Sarp Sozdinler has been published in Electric Literature, Kenyon Review, Masters Review, Fractured Lit, JMWW, Normal House, and Maudlin House, among other journals. His stories have been selected or nominated for such anthologies as the Pushcart Prize, Best Small Fictions, and Wigleaf Top 50. He is currently at work on his first novel in Philadelphia and Amsterdam: www.sarpsozdinler.com.
Grace Spulak (she/they) is a queer writer based in her home state of New Mexico and the author of the forthcoming story collection, Magdalena is Brighter Than You Think (April 2026), winner of the Autumn House Press Rising Writer Prize. Their writing has appeared in Southwest Review, Witness Magazine, and the Ploughshares Blog, among other places. She has received support from New Mexico Writers and Trillium Arts, and she holds an MFA from the Warren Wilson Program for Writers.

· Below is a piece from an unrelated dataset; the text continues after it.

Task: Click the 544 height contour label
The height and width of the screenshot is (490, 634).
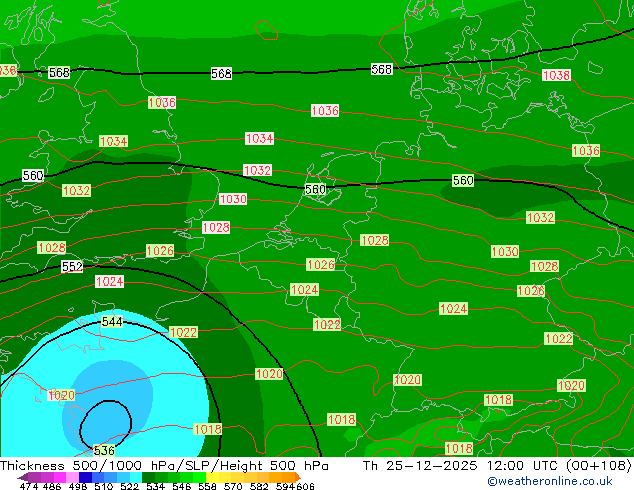Action: (112, 322)
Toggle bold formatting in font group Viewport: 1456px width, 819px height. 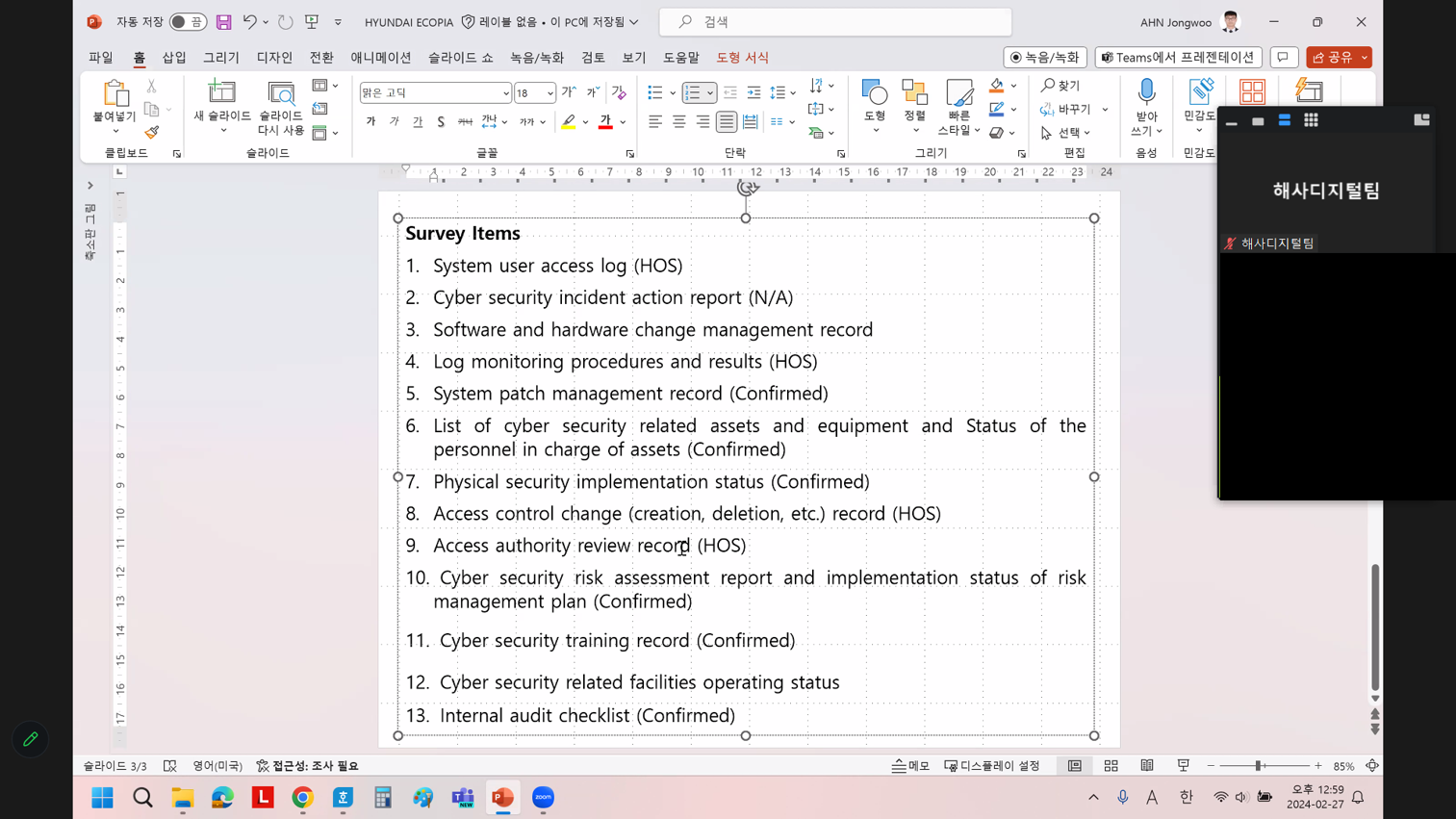point(370,122)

Heidi VanderVelde is a pediatrician residing in Auburn, Alabama. She is an MFA candidate in fiction at Warren Wilson College. Heidi is the recipient of the Robert Hughes Mount Jr. Poetry Prize from the Academy of American Poets, the winner of the Sand Hills Literary Magazine 2024 Poetry Contest, and a finalist in Breakwater Review‘s Peseroff Poetry Contest. She has also been published in Passengers Journal, Poetry South, and Epiphany.